Veja-se o tratamento do Estado a estes profissionais neste simples exemplo que
me foi transmitido: consta que nas forças armadas os enfermeiros licenciados
são os únicos licenciados que enquadram a classe dos sargentos enquanto todos
os demais (seja qual for a licenciatura) enquadram a classe dos oficiais.
Porquê? Pergunto: a licenciatura em enfermagem, com forte componente
científica, merece menor qualificação que outra qualquer licenciatura
(história, psicologia, filologia, etc… etc…?). Porque não se lhe atribui, como
aos demais licenciados, idêntica qualificação? Estamos, sem dúvida, num
Estado/sociedade onde complexos socioprofissionais se mantêm como há 40 anos,
com uma agravante: Há 40 anos ao enfermeiro bastava a formação pouco mais do
que básica. Hoje, além do 12º ano da área de ciências, como para qualquer
licenciatura em ciências, exige-se uma licenciatura técnico/científica.
Exige-se dedicação plena e exige-se elevada responsabilidade profissional. Em
contrapartida uma mão cheia de muito pouco e infelizmente cheia de desilusão.
Esta intervenção é apenas um contributo para que uma classe profissional (dos
enfermeiros) obtenha a mesma atenção e reconhecimento atribuídos a outras
classes profissionais que têm dominado o espectro político e jornalístico.

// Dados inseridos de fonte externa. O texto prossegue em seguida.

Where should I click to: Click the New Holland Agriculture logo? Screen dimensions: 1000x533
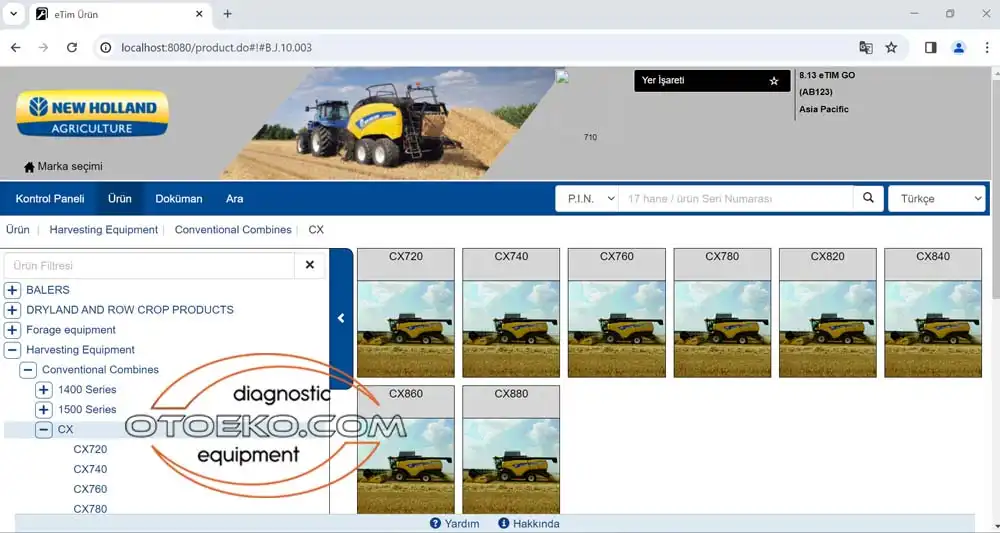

Especialmente neste momento em que os responsáveis políticos não só não
efectivam uma justa revisão da respectiva carreira, no mínimo equiparando-a às
carreiras de técnicos licenciados e docentes, como, pasme-se, apresenta uma
nova proposta que mais não é senão uma diminuição daquilo que se apresenta
actualmente injusto e indigno para estes profissionais LICENCIADOS. Isto
deve-se, quiçá, ao facto desta classe profissional não ter elementos seus
ocupando lugares no poder político ou dele próximos e influentes nem servir de
objecto jornalístico apetecível (?). Mas é também por estes motivos que o dever
de cidadania efectiva numa democracia também efectiva e não meramente formal me
impõe este dever de intervir por esta via, além de outras que assumi.